> [PROBLEM REQUIREMENTS]
The output must be exactly the lines from the "You are a GUI" line through the end of the listing below, with no picture included.
+---+
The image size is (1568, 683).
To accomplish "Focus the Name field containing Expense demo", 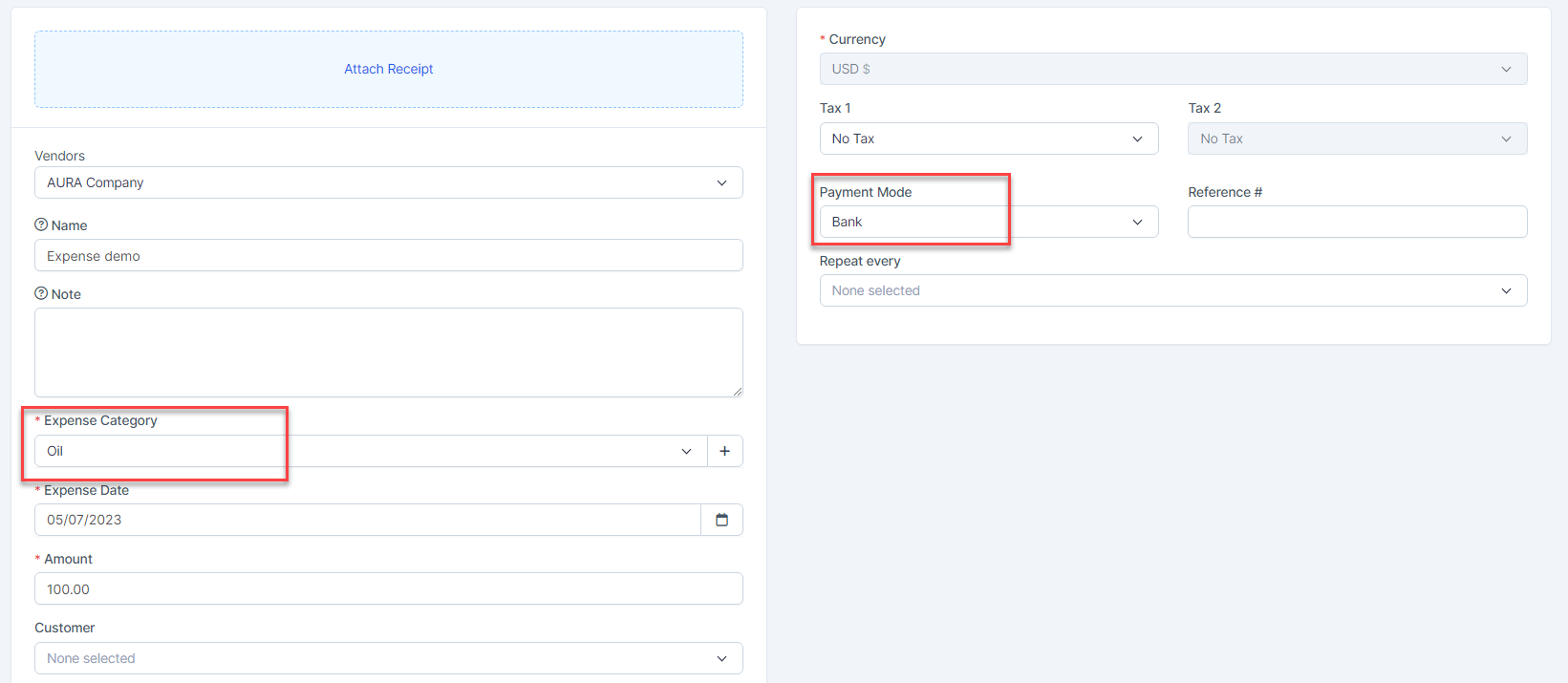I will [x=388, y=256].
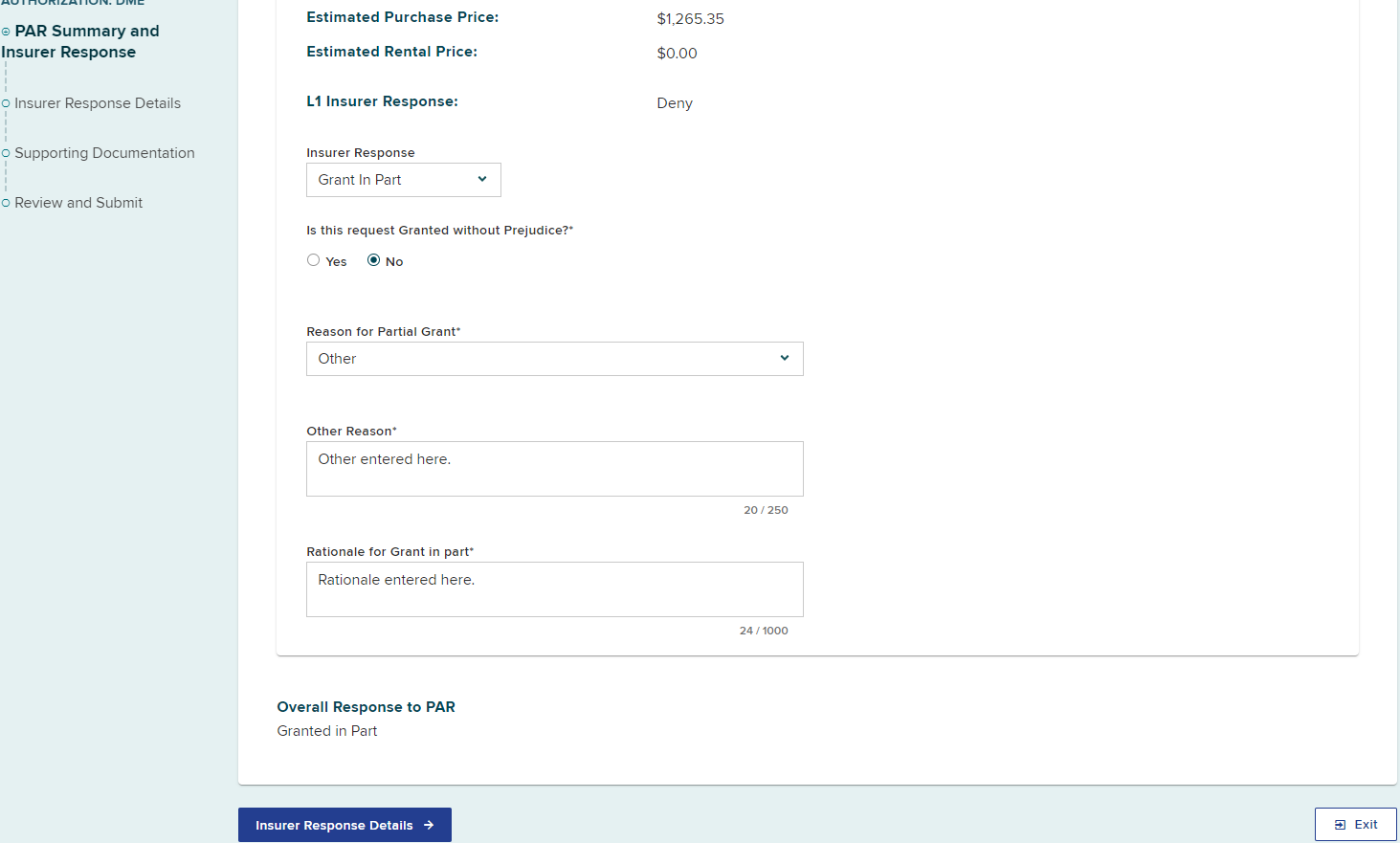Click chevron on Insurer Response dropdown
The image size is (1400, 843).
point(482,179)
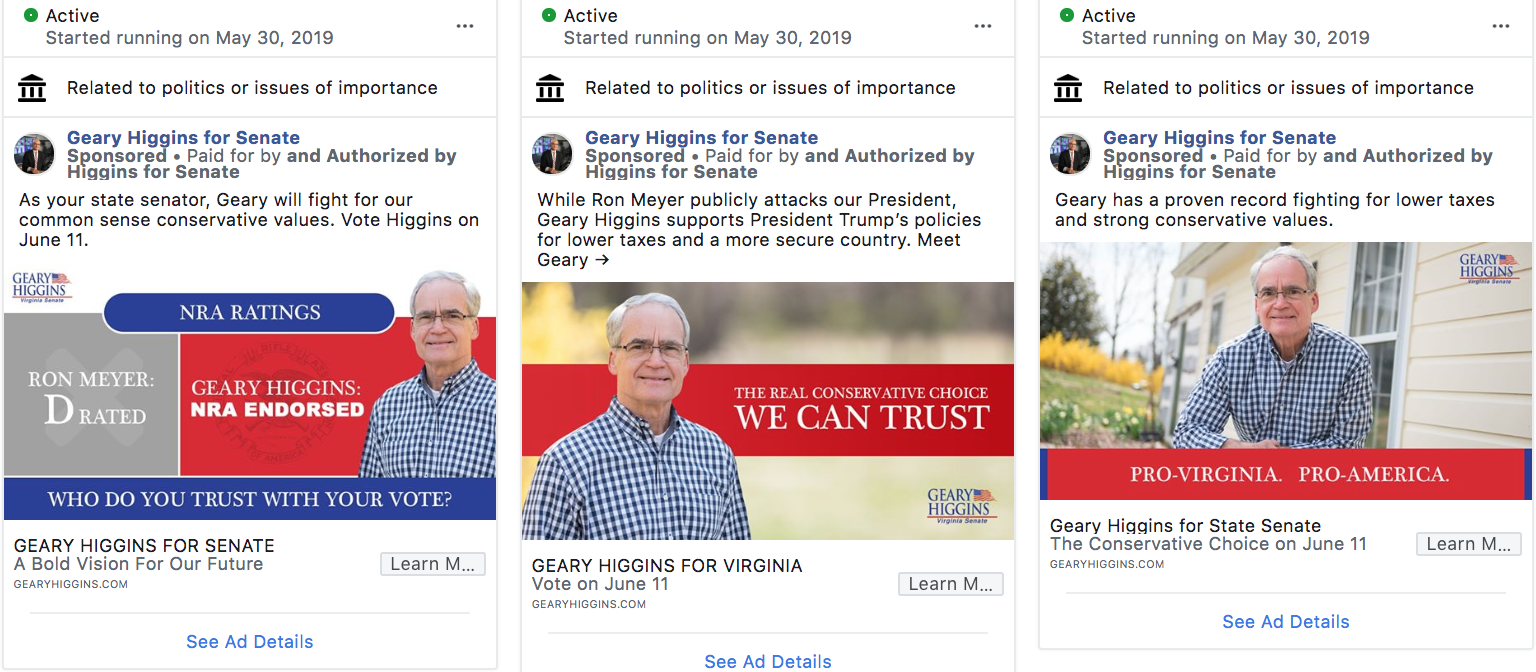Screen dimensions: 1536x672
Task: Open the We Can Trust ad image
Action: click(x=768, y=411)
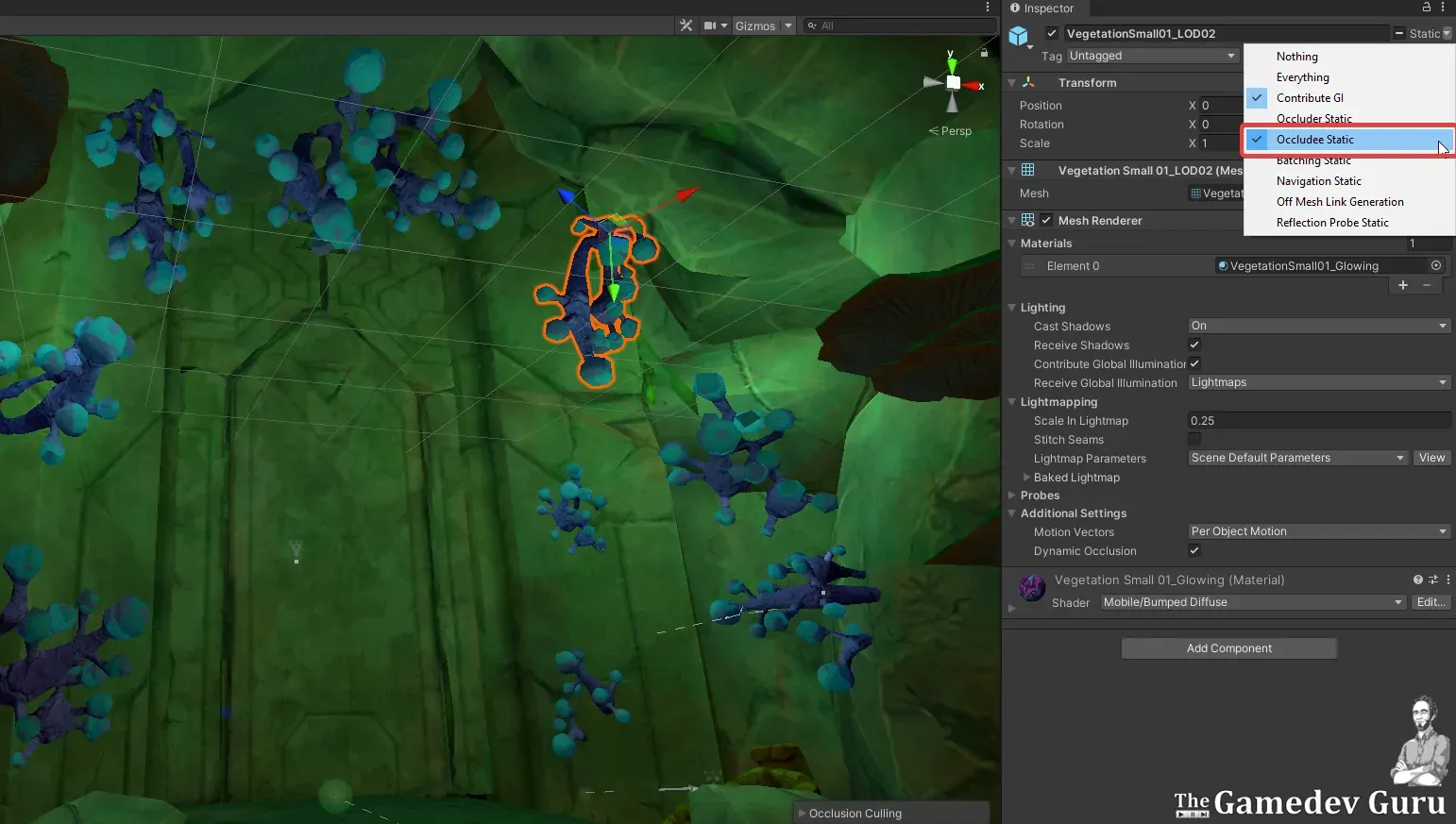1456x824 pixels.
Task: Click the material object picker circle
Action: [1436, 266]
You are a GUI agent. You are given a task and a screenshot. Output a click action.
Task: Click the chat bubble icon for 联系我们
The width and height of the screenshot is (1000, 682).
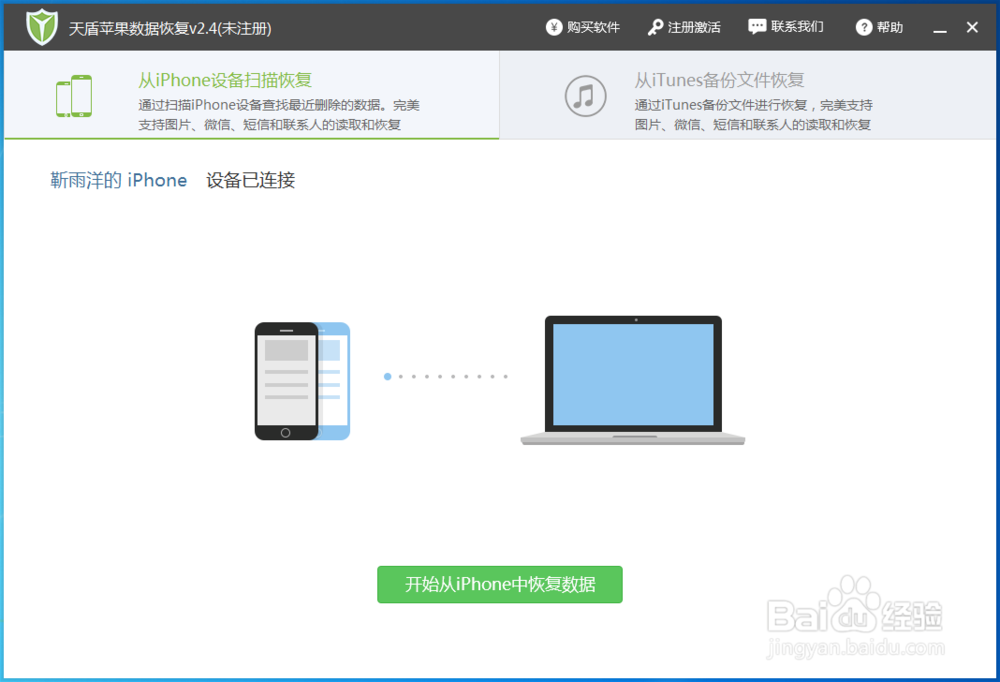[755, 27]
+---+
> [SOLUTION FOR THIS PROBLEM]
You are a GUI agent. You are given a task and a screenshot. Output a click action.
Task: Click the chat bubble icon for 联系我们
The width and height of the screenshot is (1000, 682).
[755, 27]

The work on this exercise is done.